===== Extract provided

While both these films offer nuanced depictions of fat women, neither playing their characters’ weight for laughs, both Tracy and Effie are still forced to prove themselves. They must change the minds of those that think that just because they’re fat, they shouldn’t be allowed to share what they love – singing and dancing – with the world. At the end of these films, Tracy and Effie do triumph, but they’re thwarted numerous times by people who see only their fatness and don’t want them to succeed.
There are also much earlier examples of film musicals giving fat women their dues. Take Ethel Waters in the MGM musical Cabin in the Sky (1943). Waters plays Petunia, the loving wife of ‘Little Joe’, a gambler and adulterer attempting to live a pure life but tempted into sin by Lena Horne’s seductive gold-digger Georgia Brown.
Just as in Dreamgirls, the fat female character’s man is tempted away by a skinnier, more ‘acceptable’ woman. And while Petunia could easily be made into a joke, the fat wife abandoned by her husband and moping around, instead Waters imbues the character with soul and depth. Indeed, in the film’s final act, she turns the tables as Petunia tries to play Joe at his own game, by showing up at the juke joint he frequents, cavorting just as well as her husband.

==========
===== Data

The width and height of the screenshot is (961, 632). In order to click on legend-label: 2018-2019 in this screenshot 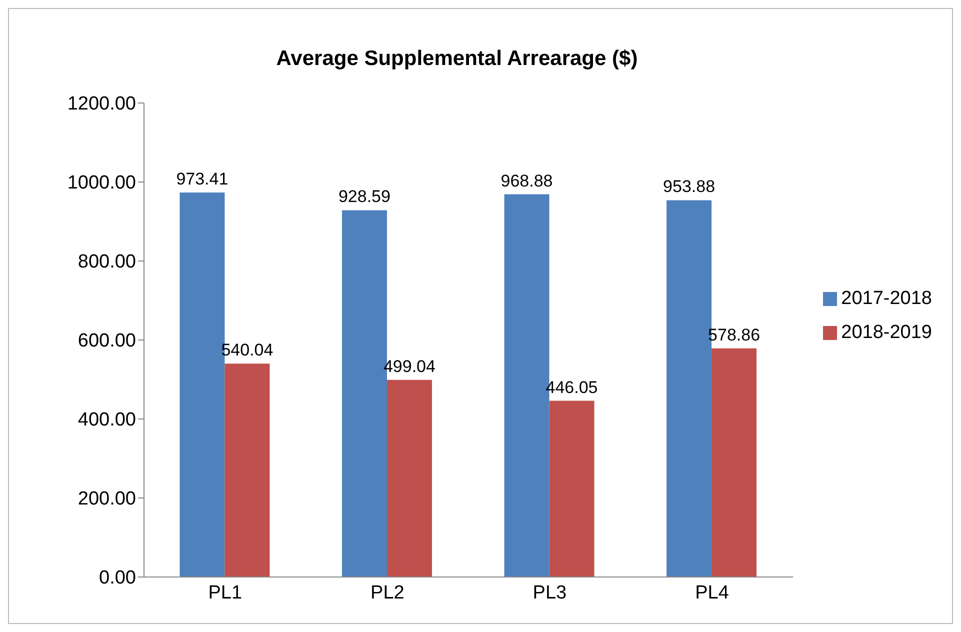, I will do `click(886, 332)`.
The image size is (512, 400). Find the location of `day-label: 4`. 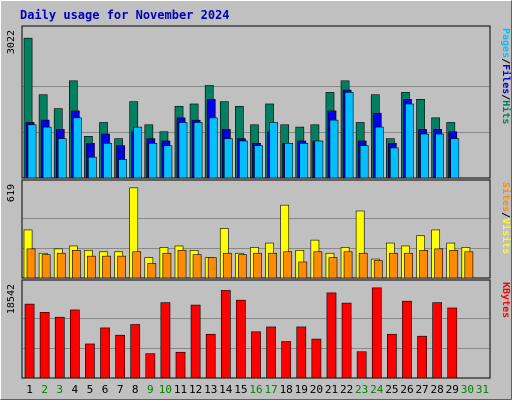

day-label: 4 is located at coordinates (76, 390).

==========

- Problem requirements
In the text on fat women in film musicals, what role does Ethel Waters play in Cabin in the Sky (1943)?

- Response to the task
Petunia, the loving wife of 'Little Joe'.